- Goal of the exercise
List each line in the entries below that contains the word "options", treating uppercase and lowercase as different.

Element lookup entries
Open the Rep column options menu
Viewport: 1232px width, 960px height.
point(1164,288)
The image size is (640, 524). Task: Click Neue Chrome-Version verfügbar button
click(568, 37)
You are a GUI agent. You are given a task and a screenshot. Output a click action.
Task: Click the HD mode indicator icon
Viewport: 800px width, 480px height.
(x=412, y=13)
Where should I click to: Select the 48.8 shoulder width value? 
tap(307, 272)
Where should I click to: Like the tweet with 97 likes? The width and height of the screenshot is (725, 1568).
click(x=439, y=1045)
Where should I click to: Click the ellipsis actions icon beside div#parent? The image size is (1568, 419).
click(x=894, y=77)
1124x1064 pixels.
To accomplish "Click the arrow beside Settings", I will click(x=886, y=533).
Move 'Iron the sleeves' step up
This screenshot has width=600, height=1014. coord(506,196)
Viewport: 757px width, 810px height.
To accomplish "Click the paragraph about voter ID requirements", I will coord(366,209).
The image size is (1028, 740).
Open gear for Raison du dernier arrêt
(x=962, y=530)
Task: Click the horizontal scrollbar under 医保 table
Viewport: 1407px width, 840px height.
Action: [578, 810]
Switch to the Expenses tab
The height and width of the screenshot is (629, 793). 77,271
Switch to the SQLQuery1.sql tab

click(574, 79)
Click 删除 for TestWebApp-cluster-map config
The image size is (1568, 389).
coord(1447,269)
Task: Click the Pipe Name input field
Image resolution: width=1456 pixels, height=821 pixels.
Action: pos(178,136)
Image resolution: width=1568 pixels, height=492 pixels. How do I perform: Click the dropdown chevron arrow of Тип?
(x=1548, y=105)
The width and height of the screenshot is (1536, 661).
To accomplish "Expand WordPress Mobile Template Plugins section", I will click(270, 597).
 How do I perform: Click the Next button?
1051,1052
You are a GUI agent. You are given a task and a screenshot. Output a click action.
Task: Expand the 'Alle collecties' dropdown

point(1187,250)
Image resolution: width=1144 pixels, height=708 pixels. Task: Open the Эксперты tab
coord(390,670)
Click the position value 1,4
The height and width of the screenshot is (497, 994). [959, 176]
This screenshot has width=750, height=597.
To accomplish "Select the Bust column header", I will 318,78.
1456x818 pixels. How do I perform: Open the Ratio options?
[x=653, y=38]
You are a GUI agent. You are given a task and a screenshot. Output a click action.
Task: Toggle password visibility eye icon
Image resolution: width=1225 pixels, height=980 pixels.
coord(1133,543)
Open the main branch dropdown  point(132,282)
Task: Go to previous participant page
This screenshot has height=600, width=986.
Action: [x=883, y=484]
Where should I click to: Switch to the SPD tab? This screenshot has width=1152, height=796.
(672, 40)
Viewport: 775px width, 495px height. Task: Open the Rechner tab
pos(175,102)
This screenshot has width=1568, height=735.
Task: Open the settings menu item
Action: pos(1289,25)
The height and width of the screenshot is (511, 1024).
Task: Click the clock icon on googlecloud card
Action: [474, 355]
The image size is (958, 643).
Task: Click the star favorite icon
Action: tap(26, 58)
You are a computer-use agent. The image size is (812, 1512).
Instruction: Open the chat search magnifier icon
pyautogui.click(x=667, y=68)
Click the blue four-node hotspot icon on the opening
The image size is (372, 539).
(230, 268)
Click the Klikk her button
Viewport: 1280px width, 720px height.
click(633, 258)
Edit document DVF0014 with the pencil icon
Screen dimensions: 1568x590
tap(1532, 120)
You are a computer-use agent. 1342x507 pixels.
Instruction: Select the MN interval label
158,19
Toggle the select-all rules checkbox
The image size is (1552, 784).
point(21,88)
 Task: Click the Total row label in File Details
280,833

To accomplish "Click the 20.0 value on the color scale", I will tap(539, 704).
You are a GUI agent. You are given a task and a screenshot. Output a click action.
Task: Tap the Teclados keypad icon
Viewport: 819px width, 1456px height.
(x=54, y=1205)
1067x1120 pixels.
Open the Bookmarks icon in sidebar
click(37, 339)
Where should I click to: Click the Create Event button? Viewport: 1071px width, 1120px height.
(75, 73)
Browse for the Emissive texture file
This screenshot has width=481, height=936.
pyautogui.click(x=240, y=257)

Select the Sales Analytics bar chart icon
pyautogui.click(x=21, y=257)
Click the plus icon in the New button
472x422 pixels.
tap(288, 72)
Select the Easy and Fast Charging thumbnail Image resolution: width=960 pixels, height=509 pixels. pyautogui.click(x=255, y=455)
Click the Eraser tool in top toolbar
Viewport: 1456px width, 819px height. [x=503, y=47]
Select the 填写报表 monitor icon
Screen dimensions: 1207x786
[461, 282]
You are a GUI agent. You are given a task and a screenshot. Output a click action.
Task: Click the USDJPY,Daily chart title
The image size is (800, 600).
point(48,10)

- Exercise response
Open the Rep column options menu
1456x818 pixels. How do I perform: Open the Ratio options?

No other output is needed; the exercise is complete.